Comment by kayson

21 days ago

> However, we did not have any tests asserting the behavior remains consistent due to the ambiguous language in the RFC.

Maybe I'm being overly-cynical but I have a hard time believing that they deliberately omitted a test specifically because they reviewed the RFC and found the ambiguous language. I would've expected to see some dialog with IETF beforehand if that were the case. Or some review of the behavior of common DNS clients.

It seems like an oversight, and that's totally fine.

I took it as being "we wrote the tests to the standard" and then built the code, and whoever was writing the tests didn't read that line as a testable aspect.

My reading of that statement is their test, assuming they had one, looked something like this:

    rrs = resolver.resolve('www.example.test')
    assert Record("cname1.example.test", type="CNAME") in rrs
    assert Record("192.168.0.1", type="A") in rrs

Which wouldn't have caught the ordering problem.

  • It's implied that they intentionally tested it that way, without any assertions on the order. Not by oversight of incompetence, but because they didn't want to bake the requirement in due to uncertainty.

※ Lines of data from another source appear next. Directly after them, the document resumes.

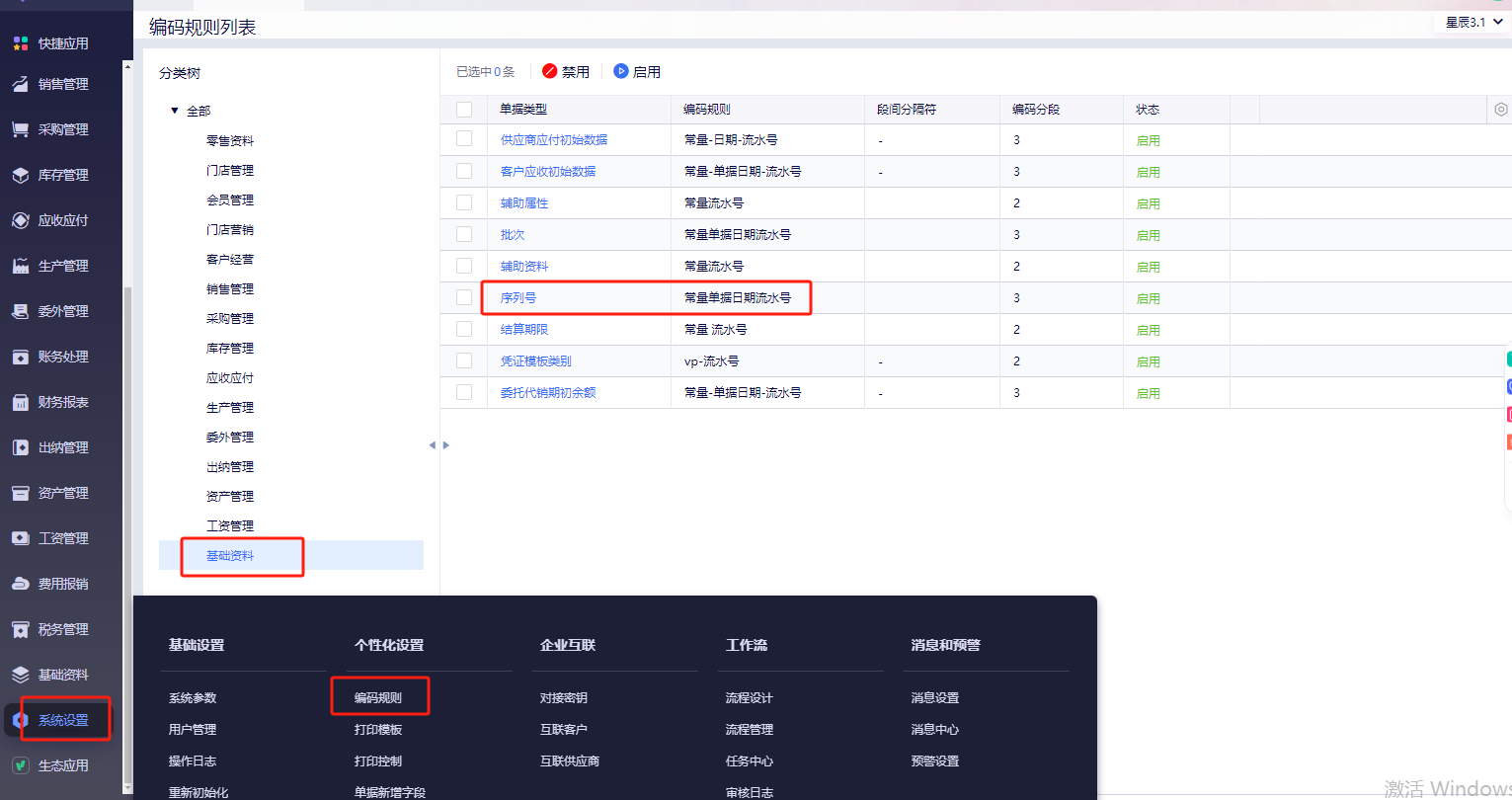The image size is (1512, 800).
Task: Click the 生态应用 green icon in sidebar
Action: pos(20,765)
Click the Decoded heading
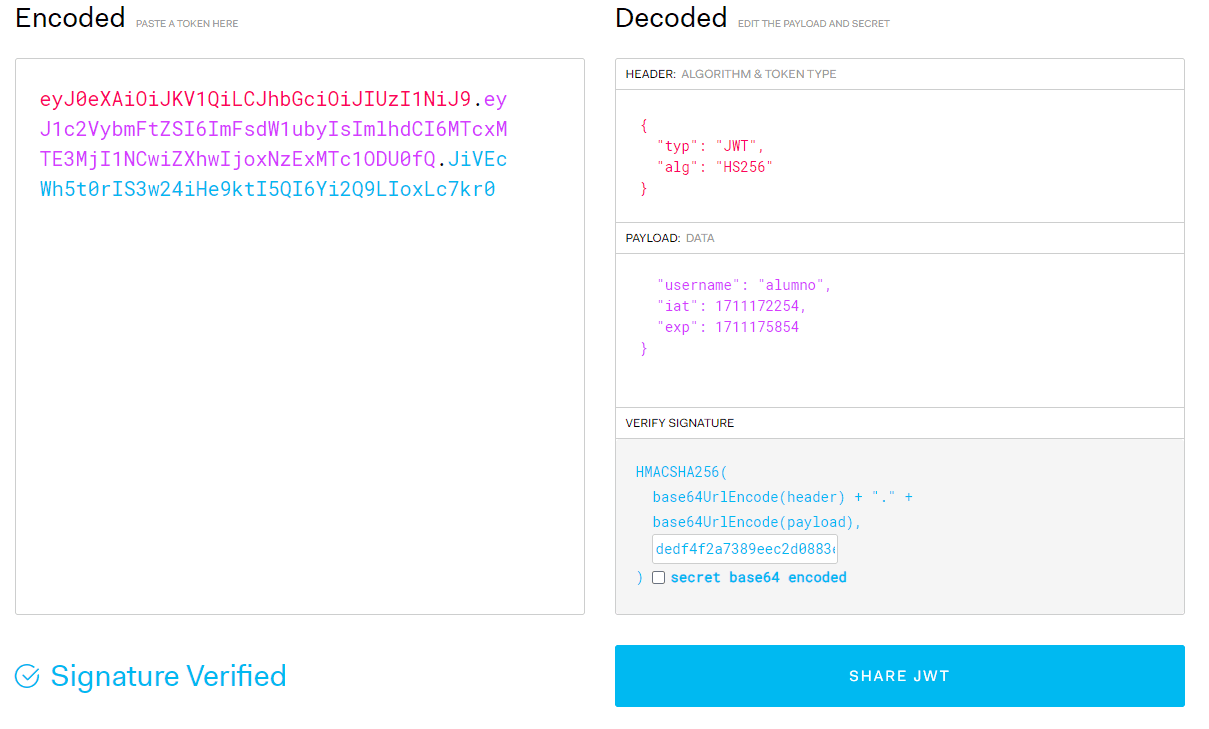Image resolution: width=1209 pixels, height=729 pixels. coord(671,18)
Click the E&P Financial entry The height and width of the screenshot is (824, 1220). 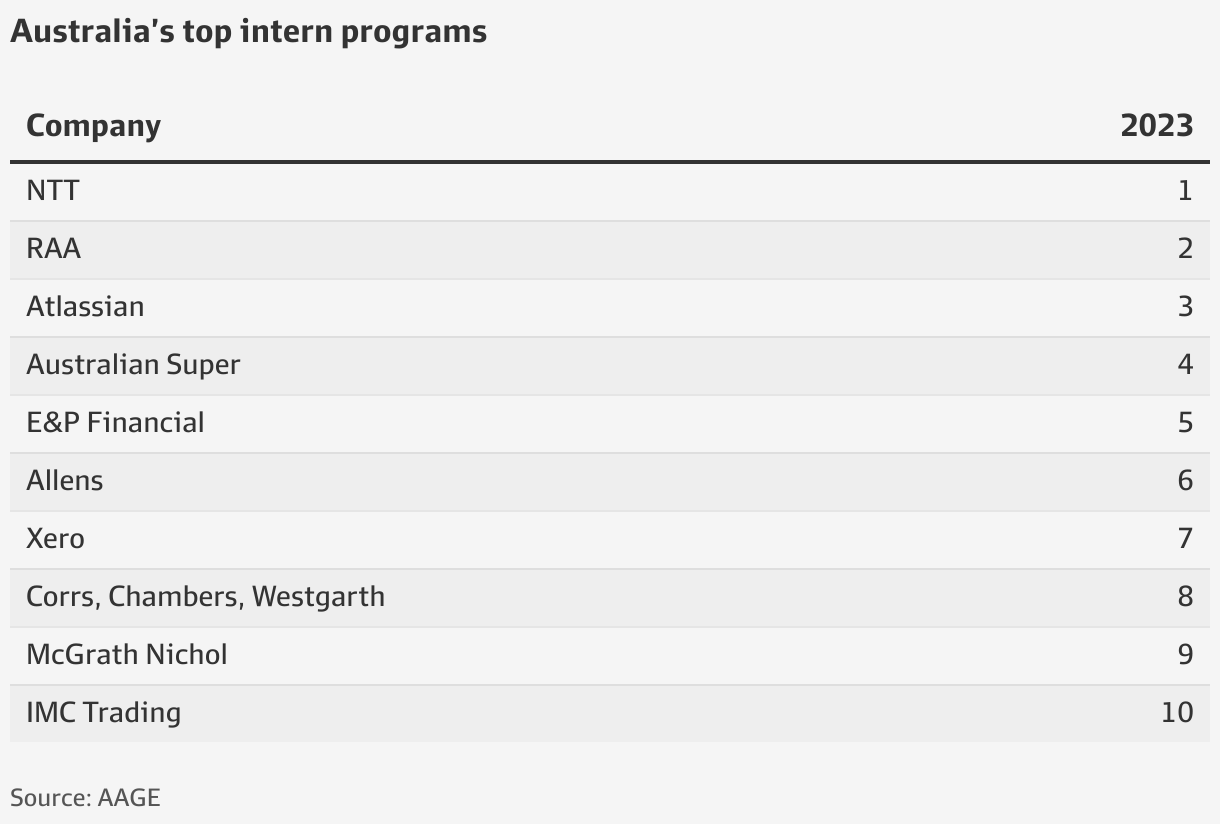115,422
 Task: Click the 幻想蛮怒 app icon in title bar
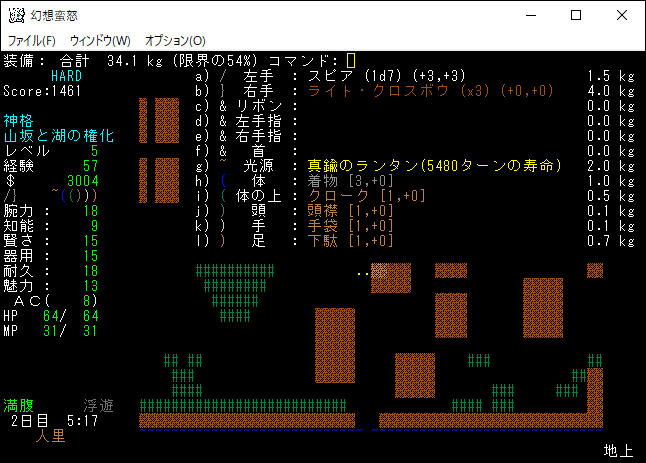(17, 15)
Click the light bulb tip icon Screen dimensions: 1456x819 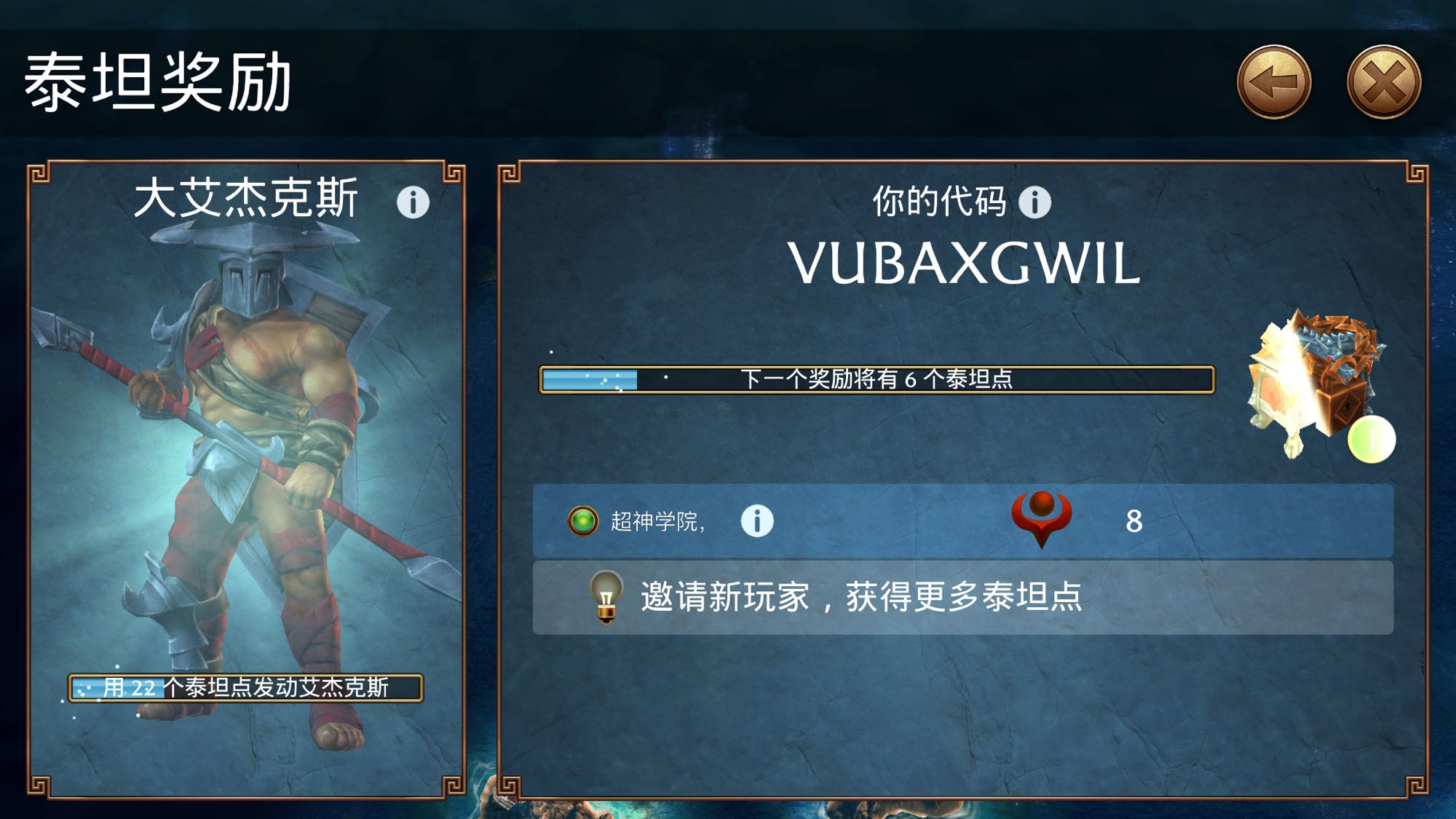(606, 596)
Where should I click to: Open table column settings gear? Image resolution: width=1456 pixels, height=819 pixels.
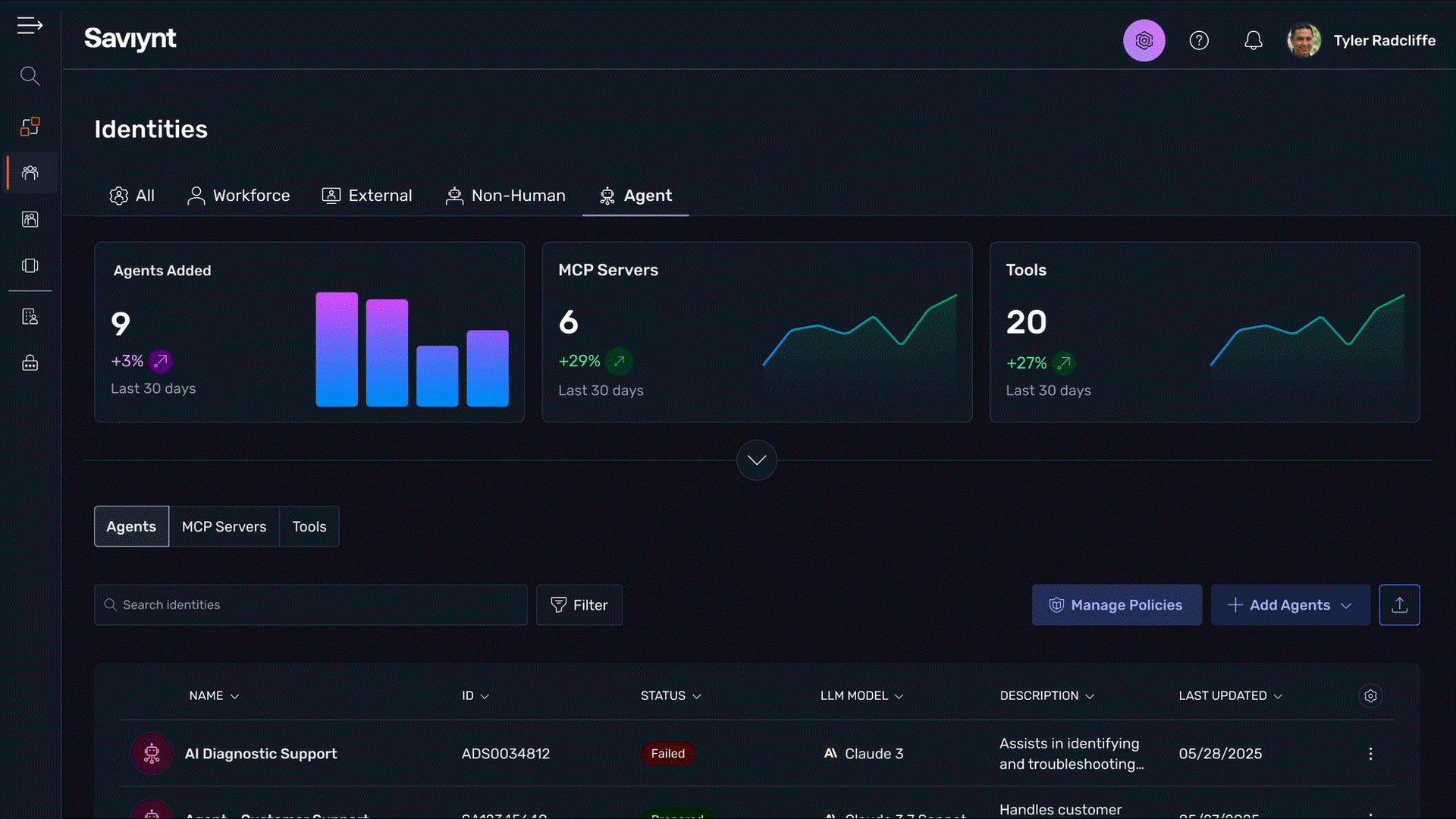tap(1370, 696)
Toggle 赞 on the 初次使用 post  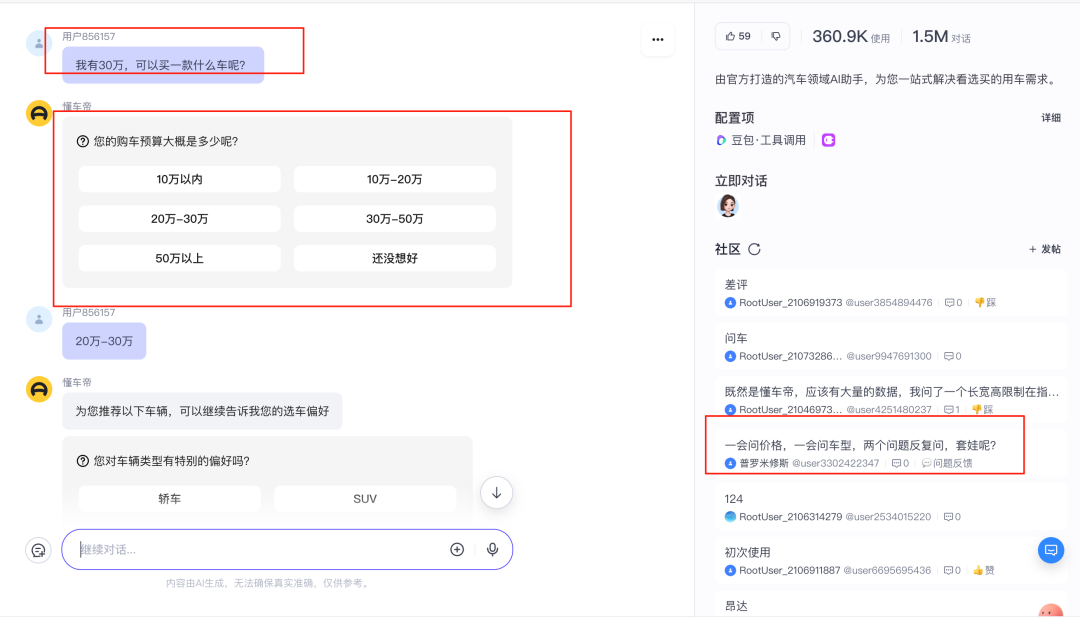(x=987, y=571)
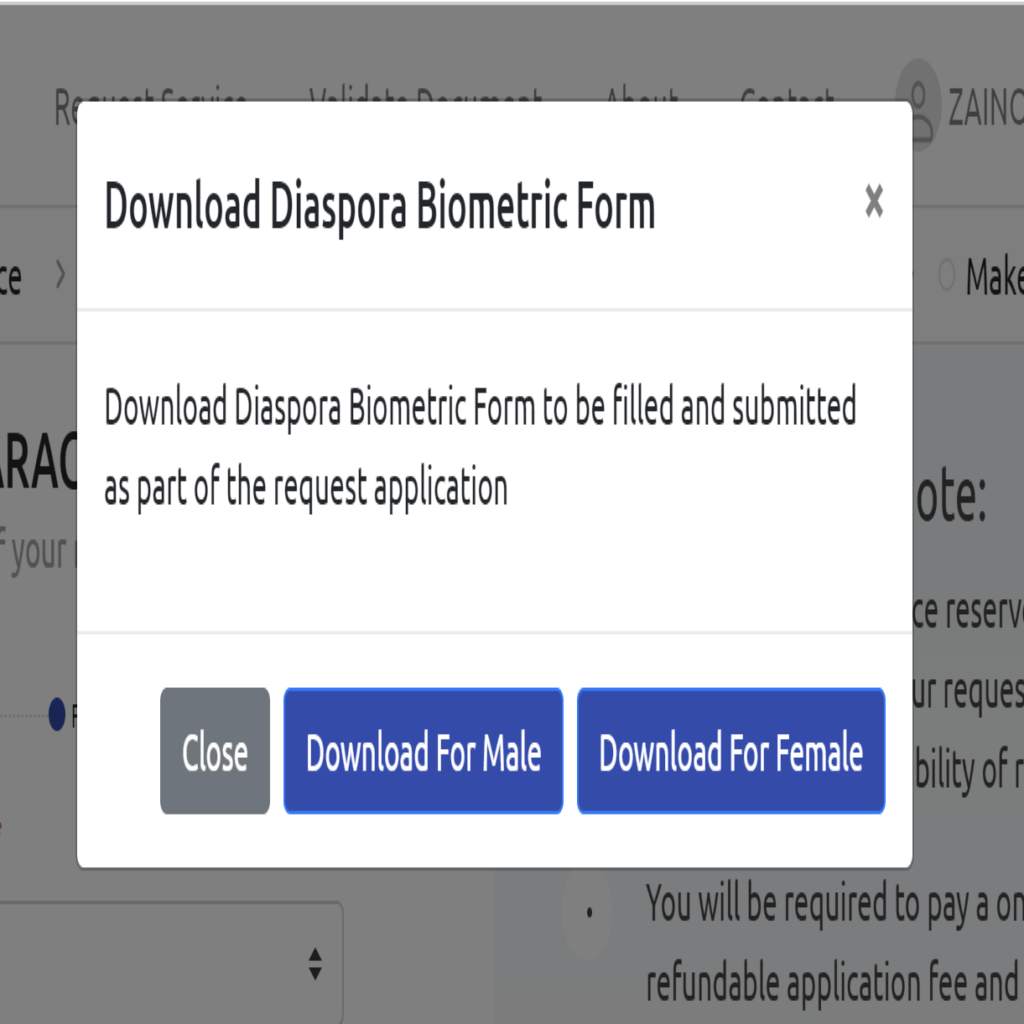This screenshot has height=1024, width=1024.
Task: Select the dark blue radio dot
Action: [57, 714]
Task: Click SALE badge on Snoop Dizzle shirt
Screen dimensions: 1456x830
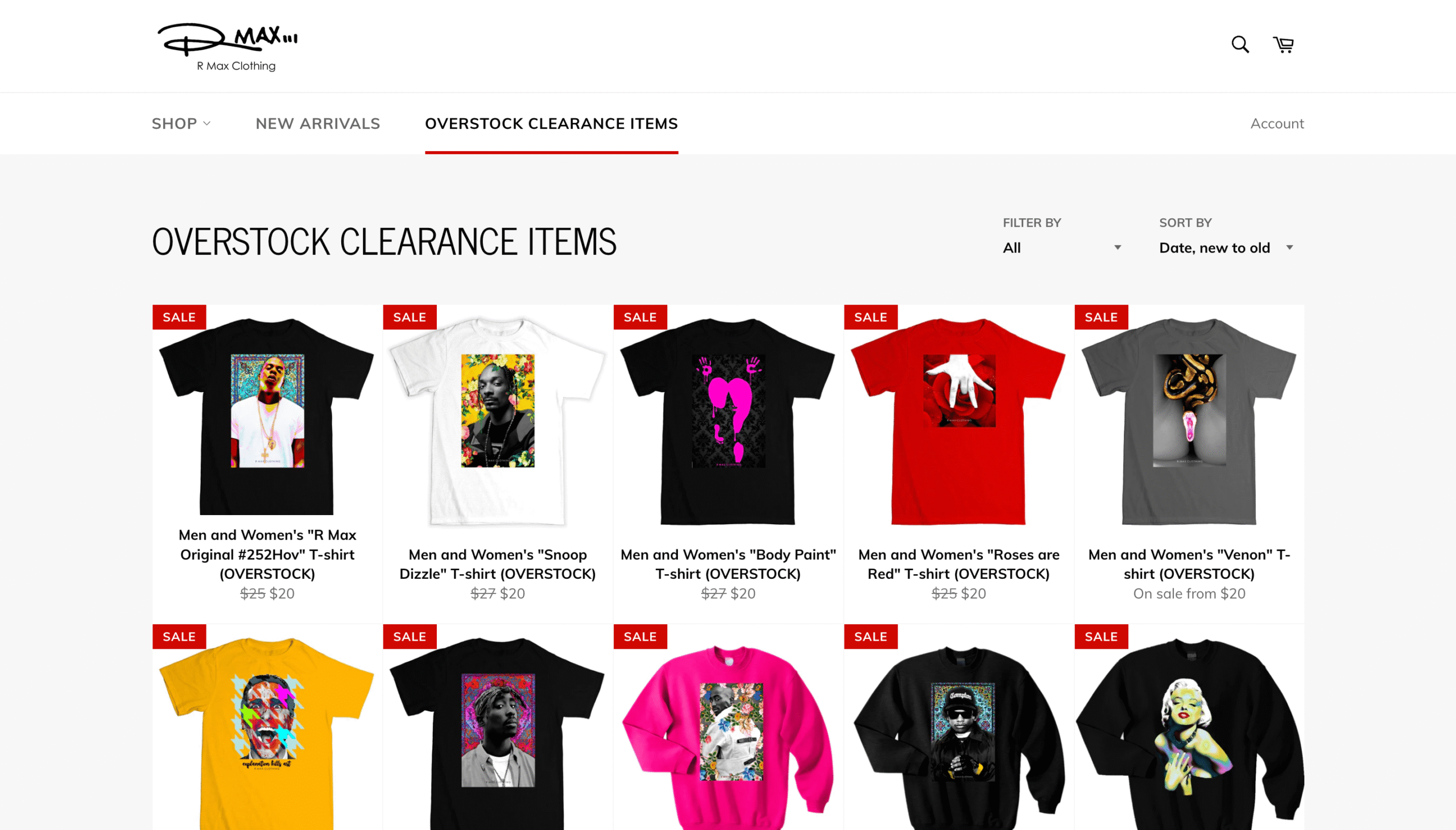Action: coord(410,317)
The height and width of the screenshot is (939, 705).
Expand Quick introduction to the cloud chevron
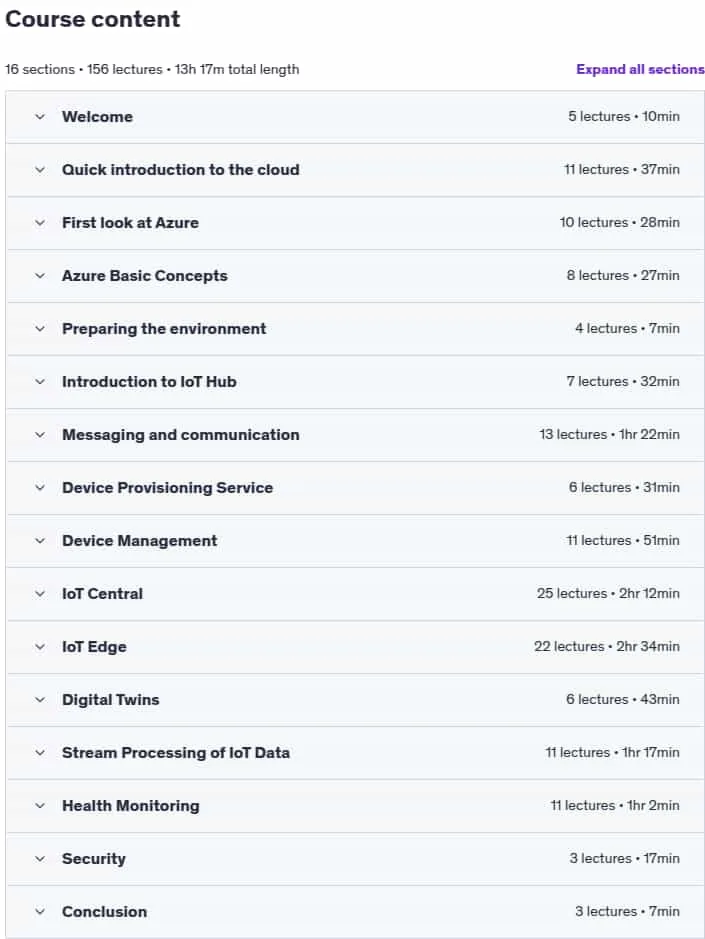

    • That would be silly to stick that tightly to a 40 year old standard. They can easily observe the behavior of every other public DNS resolver (they are Cloudflare, so gathering data on such a scale should be easy) and see how they return results.

      Honestly, though, I’d be surprised if they actually even considered it. Everything about the article says to me that the engineer(s) who caused this problem are desperately trying to deflect blame for not having a comprehensive test suite. Sorry, but you don’t go tweaking order of results for such a long-standing, high volume, and crucial protocol just because the 40 year old spec isn’t clear about it.

    • That approach only makes sense if tests are immutable though. If you are unsure if the order matters you should still test for it so you get a reminder to re-check your assumptions when the order changes.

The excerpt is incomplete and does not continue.